Per-institution or per-seat licensing is the model closest to enterprise SaaS norms and the format most likely in use in undisclosed B2B contracts. LinkedIn Learning's standard enterprise model globally is per-seat annually; Coursera for Business uses a similar structure. Whether these platforms apply the same model in SEA enterprise deals is not confirmed by public sources, but the absence of any alternative model suggests they do. The risk of per-seat pricing in SEA is that employer training budgets are thin — Thailand's 18% firm training rate is the clearest signal of this — meaning the addressable base for enterprise per-seat pricing is narrower than the headline workforce numbers suggest.
Individual learners will not pay much without a subsidy — employer budgets are thin everywhere except Singapore.
The Van Westendorp floor in SEA TVET is set by what schemes pay, not what learners value.
Van Westendorp's Price Sensitivity Model identifies four price thresholds: too cheap, acceptable, too expensive, and unacceptably expensive. In SEA TVET, the subsidy architecture compresses these into a single question: is this course reimbursable? If yes, learner willingness to pay is irrelevant — the scheme pays. If no, willingness to pay drops sharply. Vietnam's vocational migration context illustrates the outer bound of individual sacrifice: Vietnamese workers heading to Germany through broker channels tolerate fees up to EUR 20,000 with repayment expected over one to two years, despite a GDP per capita of approximately USD 4,000. That tolerance exists because the expected income gain is transformative and highly visible. For domestic vocational courses without a clear income signal, individual willingness to pay without subsidy is structurally low across the region.

※ ※ ※

→ **WRITTEN PROBLEM 1**:
According to the pricing text, why do Vietnamese workers heading to Germany accept broker fees of up to EUR 20,000? Answer in one to three sentences.
The entries that come next have no connection to the pricing text.

[Records from a collection]
※ ※ ※

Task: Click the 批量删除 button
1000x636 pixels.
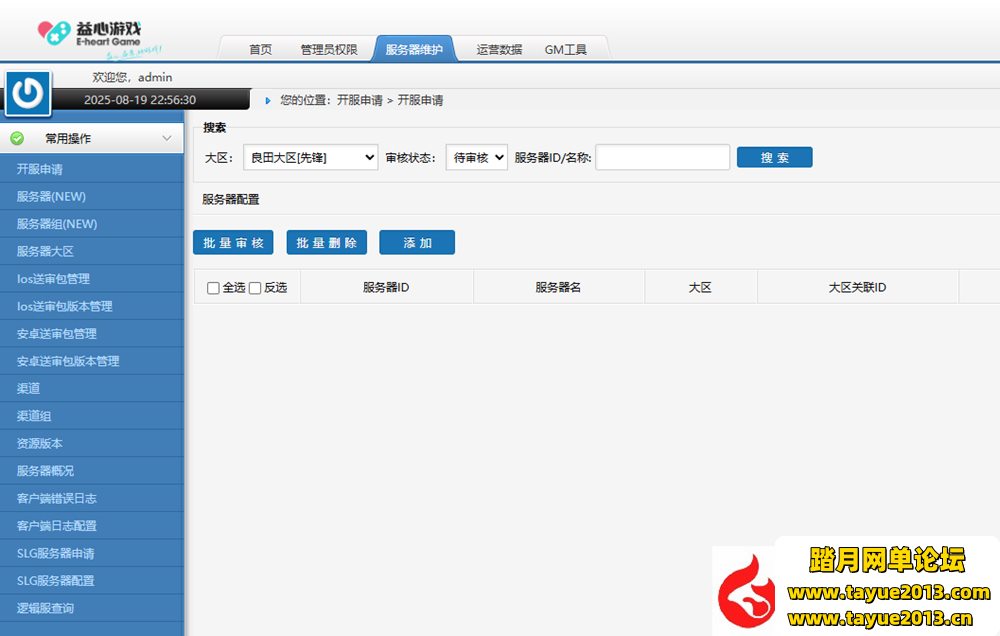Action: tap(327, 243)
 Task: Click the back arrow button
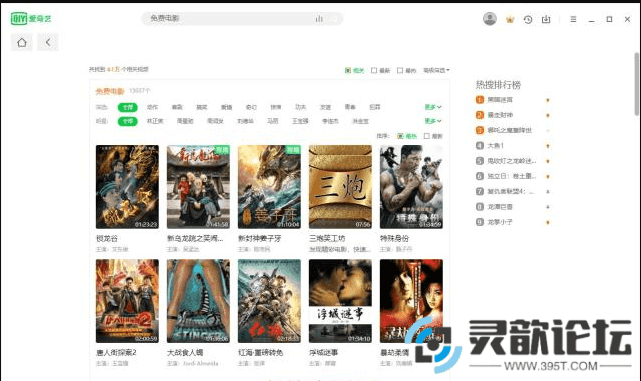tap(48, 42)
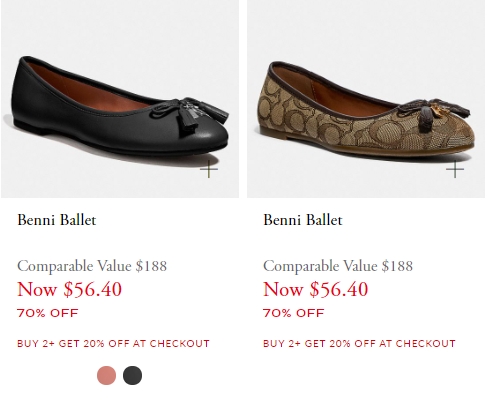Screen dimensions: 487x400
Task: Open the signature jacquard Benni Ballet image
Action: (366, 99)
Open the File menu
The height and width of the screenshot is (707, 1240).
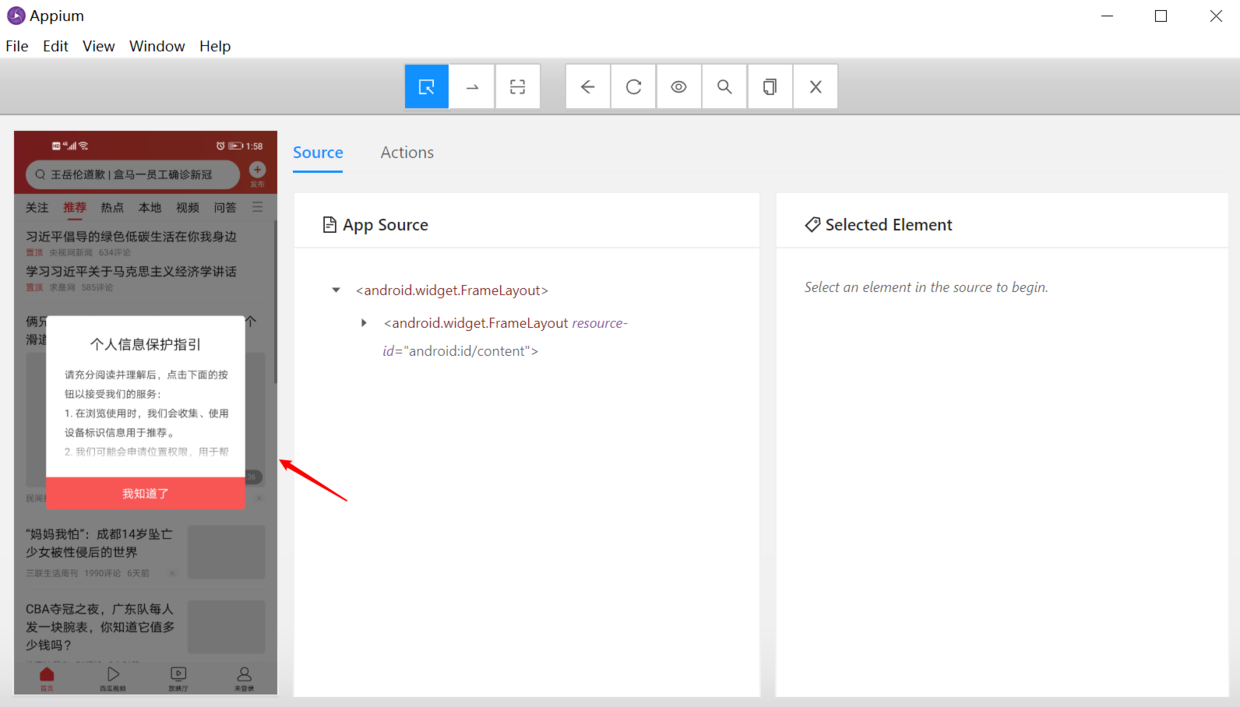pos(16,46)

※ ※ ※

→ **WRITTEN PROBLEM 2**:
In the entries, switch "screenshot" to "image" in the lines from the one containing "Open the File menu" through the end of the entries, changing nothing else. Leave the pictures out.

→ **EXERCISE SOLUTION 1**:
They accept such fees because the expected income gain is transformative and highly visible. This tolerance holds even though Vietnam's GDP per capita is about USD 4,000 and repayment is expected over one to two years.

→ **EXERCISE SOLUTION 2**:
Open the File menu
The height and width of the image is (707, 1240).
pos(16,46)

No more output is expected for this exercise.